REQUIRED ACTION => From the data below, repeat exactly the lines from the line with "Task: Reset the marker search form" to the line with "Viewport: 640px width, 640px height.", both included.

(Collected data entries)
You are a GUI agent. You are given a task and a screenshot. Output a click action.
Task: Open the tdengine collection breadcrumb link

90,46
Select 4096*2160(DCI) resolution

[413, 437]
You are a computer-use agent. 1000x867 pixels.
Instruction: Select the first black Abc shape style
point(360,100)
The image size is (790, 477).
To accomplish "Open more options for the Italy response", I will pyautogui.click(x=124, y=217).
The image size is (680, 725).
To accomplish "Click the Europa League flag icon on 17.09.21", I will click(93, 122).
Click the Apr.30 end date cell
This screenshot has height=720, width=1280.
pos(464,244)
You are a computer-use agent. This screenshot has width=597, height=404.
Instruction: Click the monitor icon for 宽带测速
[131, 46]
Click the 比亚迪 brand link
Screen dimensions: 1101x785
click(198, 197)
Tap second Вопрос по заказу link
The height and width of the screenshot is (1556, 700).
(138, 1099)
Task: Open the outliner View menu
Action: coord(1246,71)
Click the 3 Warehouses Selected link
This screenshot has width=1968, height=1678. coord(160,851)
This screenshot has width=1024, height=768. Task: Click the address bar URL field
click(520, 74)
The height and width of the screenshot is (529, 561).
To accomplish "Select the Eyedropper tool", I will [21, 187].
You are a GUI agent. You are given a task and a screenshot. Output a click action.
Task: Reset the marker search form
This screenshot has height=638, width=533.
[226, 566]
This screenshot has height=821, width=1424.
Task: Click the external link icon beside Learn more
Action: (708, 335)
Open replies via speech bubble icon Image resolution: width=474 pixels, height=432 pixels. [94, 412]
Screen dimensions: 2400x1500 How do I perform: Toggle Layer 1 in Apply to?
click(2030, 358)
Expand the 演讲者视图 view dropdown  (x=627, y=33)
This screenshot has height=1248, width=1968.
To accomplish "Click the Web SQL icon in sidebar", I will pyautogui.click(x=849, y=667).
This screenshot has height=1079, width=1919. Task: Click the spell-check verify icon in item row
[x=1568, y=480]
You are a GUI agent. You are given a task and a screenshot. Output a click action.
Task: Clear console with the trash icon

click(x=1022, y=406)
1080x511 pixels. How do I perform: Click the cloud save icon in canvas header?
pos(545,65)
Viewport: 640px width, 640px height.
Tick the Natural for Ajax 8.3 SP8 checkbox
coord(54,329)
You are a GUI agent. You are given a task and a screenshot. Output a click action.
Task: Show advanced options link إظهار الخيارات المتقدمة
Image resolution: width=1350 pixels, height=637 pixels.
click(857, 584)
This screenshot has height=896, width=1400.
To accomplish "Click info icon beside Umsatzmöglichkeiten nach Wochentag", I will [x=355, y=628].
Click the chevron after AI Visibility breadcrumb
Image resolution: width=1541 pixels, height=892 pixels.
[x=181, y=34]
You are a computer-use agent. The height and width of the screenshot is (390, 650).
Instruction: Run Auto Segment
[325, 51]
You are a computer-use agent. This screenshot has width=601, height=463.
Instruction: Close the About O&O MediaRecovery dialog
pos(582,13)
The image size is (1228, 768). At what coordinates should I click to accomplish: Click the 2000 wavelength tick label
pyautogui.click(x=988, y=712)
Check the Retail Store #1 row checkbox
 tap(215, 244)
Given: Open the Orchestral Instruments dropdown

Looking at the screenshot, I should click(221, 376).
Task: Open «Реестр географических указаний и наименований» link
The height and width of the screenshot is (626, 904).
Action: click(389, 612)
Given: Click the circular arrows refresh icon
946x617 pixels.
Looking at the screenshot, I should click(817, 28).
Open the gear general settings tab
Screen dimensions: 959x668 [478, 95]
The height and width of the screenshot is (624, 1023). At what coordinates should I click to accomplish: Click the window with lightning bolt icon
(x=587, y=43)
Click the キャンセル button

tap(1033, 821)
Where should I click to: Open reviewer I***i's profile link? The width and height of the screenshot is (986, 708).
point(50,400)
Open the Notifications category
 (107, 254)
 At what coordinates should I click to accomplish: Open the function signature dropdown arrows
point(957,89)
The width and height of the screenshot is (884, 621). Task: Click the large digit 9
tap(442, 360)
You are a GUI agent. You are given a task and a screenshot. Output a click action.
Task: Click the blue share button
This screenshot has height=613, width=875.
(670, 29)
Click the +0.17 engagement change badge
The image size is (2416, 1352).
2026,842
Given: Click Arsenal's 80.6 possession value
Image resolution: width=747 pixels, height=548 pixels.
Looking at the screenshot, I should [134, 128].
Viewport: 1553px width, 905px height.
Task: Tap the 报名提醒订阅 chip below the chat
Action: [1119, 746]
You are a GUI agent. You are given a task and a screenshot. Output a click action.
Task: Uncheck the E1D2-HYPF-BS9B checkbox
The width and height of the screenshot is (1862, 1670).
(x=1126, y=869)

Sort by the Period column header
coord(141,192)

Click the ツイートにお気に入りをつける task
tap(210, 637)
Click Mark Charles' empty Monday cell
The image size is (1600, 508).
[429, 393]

WRITTEN ANSWER =>
Task: Reset the marker search form
This screenshot has height=638, width=533.
[226, 566]
This screenshot has height=821, width=1424.
Task: Click the external link icon beside Learn more
Action: (708, 335)
Open replies via speech bubble icon Image resolution: width=474 pixels, height=432 pixels. [94, 412]
Screen dimensions: 2400x1500 How do I perform: Toggle Layer 1 in Apply to?
click(2030, 358)
Expand the 演讲者视图 view dropdown  (x=627, y=33)
This screenshot has height=1248, width=1968.
To accomplish "Click the Web SQL icon in sidebar", I will pyautogui.click(x=849, y=667).
This screenshot has height=1079, width=1919. Task: Click the spell-check verify icon in item row
[x=1568, y=480]
You are a GUI agent. You are given a task and a screenshot. Output a click action.
Task: Clear console with the trash icon

click(x=1022, y=406)
1080x511 pixels. How do I perform: Click the cloud save icon in canvas header?
pos(545,65)
Viewport: 640px width, 640px height.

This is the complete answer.